3511. — DE MADAME D’ÉPINAI À M. GRIMM[1].

Le courrier a manqué deux fois, et je suis dans une grande disette. Il y aura demain huit jours que je n’ai reçu de vos nouvelles, mon tendre ami ; aussi je suis un peu triste ; à peine ai-je le courage d’écrire : voilà ce que c’est que d’être à plus de cent lieues l’un de l’autre. Je vais cependant faire un effort et tâcher de vous dire ce que je pense de Voltaire, en attendant que j’aie le courage de vous parler de moi et de ce qui me concerne.

Eh bien ! mon ami, je n’aimerais pas à vivre de suite avec lui ; il n’a nul principe arrêté, il compte trop sur sa mémoire, et il en abuse souvent ; je trouve qu’elle fait tort quelquefois à sa conversation ; il redit plus qu’il ne dit, et ne laisse jamais rien faire aux autres. Il ne sait point causer, et il humilie l’amour-propre ; il dit le pour et le contre, tant qu’on veut, toujours avec des nouvelles grâces à la vérité, et néanmoins il a toujours l’air de se moquer de tout, jusqu’à lui-même. Il n’a nulle philosophie dans la tête ; il est tout hérissé de petits préjugés d’enfants ; on les lui passerait peut-être en faveur de ses grâces, du brillant de son esprit et de son originalité, s’il ne s’affichait pas pour les secouer tous. Il a des inconséquences plaisantes, et il est au milieu de tout cela très-amusant à voir. Mais je n’aime point les gens qui ne font que m’amuser. Pour madame sa nièce, elle est tout à fait comique.

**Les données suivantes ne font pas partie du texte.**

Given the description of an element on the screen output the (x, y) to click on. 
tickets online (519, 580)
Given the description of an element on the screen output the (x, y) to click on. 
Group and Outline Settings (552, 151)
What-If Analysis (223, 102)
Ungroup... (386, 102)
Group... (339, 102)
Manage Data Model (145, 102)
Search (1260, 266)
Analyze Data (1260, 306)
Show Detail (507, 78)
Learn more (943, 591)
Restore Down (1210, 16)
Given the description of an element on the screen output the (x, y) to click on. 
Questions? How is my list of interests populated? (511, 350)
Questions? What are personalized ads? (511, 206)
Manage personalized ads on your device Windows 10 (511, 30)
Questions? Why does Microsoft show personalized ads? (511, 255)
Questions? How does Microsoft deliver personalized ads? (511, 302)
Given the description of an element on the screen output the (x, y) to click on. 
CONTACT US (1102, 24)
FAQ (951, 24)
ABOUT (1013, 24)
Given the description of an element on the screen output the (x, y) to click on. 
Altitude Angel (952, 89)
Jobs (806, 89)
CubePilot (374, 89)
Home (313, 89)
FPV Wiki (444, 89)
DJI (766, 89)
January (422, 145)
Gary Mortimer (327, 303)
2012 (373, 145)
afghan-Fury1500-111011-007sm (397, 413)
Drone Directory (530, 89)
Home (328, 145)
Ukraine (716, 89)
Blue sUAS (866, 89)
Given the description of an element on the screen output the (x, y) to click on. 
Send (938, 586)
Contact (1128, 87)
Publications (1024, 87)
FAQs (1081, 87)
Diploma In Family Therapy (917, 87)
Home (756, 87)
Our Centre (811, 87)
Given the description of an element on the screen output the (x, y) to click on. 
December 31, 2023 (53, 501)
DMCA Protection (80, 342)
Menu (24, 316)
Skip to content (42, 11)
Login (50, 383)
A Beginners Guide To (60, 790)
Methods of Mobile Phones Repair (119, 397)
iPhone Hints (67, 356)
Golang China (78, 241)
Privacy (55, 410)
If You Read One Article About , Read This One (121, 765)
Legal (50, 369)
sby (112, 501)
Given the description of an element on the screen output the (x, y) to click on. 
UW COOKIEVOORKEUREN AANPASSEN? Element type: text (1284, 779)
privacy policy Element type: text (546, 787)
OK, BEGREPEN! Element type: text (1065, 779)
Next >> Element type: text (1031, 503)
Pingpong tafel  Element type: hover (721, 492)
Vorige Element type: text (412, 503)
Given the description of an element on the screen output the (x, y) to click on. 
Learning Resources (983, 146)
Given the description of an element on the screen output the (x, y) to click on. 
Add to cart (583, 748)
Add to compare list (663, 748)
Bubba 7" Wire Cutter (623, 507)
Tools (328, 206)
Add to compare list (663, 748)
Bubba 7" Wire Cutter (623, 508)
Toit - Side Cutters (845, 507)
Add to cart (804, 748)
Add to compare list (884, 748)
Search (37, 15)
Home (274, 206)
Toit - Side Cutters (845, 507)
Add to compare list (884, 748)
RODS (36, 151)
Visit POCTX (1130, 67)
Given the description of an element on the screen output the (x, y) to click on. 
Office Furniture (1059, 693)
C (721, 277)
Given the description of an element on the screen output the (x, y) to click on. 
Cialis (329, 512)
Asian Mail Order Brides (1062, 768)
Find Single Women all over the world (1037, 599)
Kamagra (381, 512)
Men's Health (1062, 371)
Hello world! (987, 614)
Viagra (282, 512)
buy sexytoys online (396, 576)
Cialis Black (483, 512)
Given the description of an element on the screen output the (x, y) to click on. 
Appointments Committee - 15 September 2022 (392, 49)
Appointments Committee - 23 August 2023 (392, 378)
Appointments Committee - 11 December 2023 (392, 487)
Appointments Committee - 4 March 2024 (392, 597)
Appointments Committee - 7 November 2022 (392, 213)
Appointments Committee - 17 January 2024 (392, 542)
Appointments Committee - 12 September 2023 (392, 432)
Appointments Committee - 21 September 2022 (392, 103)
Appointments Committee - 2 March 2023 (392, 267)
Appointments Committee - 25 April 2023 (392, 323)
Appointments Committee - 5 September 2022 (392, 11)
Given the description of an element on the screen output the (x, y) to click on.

Il paraît ici depuis quelques jours un livre qui a vivement échauffé les têtes[2] et qui cause des discussions fort intéressantes entre différentes personnes de ce pays, parce que l’on prétend que la constitution de leur gouvernemrnt y est intéressée : Voltaire s’y trouve mêlé pour des propos assez vifs qu’il a tenus à ce sujet contre les prêtres. La grosse nièce trouve fort mauvais que tous les magistrats n’aient pas pris fait et cause pour son oncle. Elle jette tour à tour ses grosses mains et ses petits bras par-dessus sa tête, maudissant avec des cris inhumains les lois, les républiques, et surtout ces polissons de républicains qui vont à pied, qui sont obligés de souffrir les criailleries de leurs prêtres, et qui se croient libres. Cela est tout à fait bon à entendre et à voir

  1. Mémoires et Correspondances de Mme d’Épinai ; 1863.
  2. L’article Genève, de d’Alembert, qui venait de paraître dans le VIIe volume de l’Encyclopédie.